PROBLEM STATEMENT: Go through the data below and copy each line that includes "logo".

INFORMATION SUPPLIED:
========================

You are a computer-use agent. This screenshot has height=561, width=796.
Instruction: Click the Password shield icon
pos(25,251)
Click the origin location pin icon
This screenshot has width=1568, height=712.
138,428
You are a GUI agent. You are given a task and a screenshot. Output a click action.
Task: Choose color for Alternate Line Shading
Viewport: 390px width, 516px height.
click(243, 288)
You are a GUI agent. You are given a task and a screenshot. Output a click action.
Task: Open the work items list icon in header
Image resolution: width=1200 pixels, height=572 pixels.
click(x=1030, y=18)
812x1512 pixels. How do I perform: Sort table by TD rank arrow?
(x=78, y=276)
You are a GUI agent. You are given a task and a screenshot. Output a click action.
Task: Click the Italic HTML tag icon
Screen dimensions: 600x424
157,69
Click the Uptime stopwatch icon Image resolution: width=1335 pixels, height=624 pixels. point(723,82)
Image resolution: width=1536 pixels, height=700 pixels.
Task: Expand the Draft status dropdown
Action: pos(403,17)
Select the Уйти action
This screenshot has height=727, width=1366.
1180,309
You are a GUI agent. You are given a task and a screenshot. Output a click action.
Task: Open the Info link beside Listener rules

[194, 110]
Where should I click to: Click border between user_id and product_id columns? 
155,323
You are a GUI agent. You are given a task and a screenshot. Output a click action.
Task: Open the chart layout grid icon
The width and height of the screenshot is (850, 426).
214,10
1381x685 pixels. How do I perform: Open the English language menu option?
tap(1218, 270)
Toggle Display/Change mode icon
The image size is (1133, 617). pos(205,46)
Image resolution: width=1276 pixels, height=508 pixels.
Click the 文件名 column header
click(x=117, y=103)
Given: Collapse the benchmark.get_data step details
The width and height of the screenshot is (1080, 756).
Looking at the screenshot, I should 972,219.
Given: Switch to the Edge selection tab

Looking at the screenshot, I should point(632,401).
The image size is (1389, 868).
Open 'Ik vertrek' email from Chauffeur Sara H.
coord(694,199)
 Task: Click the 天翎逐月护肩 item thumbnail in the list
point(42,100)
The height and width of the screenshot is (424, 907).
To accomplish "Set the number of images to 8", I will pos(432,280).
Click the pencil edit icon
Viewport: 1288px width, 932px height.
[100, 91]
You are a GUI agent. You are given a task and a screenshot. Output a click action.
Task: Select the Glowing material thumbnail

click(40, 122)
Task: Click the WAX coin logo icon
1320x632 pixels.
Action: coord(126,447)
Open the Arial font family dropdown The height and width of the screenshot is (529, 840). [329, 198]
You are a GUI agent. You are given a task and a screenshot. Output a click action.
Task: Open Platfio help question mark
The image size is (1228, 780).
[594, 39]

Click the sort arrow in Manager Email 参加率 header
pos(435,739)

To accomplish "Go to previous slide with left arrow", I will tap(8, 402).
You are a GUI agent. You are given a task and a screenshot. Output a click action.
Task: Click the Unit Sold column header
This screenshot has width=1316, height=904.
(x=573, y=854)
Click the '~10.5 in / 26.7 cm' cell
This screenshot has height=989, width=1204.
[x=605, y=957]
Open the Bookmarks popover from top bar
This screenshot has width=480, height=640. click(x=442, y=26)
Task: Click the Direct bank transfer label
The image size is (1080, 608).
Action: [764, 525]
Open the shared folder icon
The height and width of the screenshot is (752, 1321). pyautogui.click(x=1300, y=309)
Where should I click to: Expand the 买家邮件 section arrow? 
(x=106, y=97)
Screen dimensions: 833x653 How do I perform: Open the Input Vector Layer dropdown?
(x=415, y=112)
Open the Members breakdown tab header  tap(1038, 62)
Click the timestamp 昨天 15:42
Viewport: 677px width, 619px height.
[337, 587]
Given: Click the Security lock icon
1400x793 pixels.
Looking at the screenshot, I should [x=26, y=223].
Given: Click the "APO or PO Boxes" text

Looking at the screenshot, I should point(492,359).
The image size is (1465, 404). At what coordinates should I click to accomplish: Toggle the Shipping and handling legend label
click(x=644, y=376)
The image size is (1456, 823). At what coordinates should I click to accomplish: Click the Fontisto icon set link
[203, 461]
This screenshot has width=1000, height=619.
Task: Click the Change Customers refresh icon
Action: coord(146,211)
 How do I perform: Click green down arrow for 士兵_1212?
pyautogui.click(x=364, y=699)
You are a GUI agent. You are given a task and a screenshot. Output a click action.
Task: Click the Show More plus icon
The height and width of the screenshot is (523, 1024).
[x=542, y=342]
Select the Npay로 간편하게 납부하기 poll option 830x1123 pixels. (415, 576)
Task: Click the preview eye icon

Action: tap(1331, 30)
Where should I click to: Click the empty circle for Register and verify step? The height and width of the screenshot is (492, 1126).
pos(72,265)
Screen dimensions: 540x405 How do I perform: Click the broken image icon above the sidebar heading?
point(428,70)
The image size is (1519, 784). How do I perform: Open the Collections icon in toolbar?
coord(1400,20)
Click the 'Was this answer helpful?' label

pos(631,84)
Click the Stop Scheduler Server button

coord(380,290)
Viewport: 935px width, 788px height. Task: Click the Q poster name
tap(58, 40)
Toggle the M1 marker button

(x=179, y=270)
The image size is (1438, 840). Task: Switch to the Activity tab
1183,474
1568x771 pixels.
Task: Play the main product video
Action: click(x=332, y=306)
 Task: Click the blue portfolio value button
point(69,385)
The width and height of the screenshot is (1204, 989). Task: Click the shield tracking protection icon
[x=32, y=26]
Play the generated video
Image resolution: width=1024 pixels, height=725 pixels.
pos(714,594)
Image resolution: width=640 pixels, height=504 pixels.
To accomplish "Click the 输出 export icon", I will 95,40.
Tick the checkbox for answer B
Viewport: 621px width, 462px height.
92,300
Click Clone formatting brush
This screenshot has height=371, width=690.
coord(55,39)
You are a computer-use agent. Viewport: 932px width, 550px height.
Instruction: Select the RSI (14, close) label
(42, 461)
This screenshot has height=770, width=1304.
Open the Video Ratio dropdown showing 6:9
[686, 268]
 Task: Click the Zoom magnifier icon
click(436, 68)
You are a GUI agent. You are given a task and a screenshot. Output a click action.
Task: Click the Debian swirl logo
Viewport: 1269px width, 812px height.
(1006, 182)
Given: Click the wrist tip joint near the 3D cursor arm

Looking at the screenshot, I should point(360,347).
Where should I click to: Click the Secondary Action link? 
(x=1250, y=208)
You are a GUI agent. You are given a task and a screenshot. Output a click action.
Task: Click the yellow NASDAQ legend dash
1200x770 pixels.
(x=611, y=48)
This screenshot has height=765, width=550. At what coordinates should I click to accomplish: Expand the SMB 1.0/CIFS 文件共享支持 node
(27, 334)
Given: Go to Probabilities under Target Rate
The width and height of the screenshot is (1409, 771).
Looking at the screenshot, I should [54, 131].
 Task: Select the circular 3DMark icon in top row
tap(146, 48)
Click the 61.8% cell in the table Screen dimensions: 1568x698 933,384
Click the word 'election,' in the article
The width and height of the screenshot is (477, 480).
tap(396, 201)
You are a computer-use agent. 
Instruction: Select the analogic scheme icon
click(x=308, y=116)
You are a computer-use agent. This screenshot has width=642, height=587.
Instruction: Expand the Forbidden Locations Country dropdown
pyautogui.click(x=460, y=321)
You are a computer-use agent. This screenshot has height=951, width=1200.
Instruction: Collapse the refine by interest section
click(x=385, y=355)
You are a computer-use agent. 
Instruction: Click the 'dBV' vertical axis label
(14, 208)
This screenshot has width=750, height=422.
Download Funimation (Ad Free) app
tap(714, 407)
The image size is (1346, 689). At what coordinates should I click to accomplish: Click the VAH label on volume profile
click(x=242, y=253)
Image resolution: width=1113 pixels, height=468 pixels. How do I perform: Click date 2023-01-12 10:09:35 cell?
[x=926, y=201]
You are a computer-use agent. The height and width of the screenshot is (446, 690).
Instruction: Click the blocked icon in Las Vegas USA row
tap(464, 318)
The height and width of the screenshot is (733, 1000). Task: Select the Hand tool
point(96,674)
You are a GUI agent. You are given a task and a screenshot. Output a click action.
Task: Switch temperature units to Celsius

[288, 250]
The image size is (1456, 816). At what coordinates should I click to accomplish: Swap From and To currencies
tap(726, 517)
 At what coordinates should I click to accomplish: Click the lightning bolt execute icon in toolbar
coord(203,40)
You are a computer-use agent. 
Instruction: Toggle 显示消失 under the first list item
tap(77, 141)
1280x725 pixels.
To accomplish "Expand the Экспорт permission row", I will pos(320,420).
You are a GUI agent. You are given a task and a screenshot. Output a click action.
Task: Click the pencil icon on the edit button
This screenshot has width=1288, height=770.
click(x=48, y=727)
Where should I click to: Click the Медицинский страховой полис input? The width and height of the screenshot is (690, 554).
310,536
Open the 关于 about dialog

========================

TASK RESULT:
Task: Click the WAX coin logo icon
Task: Click the Debian swirl logo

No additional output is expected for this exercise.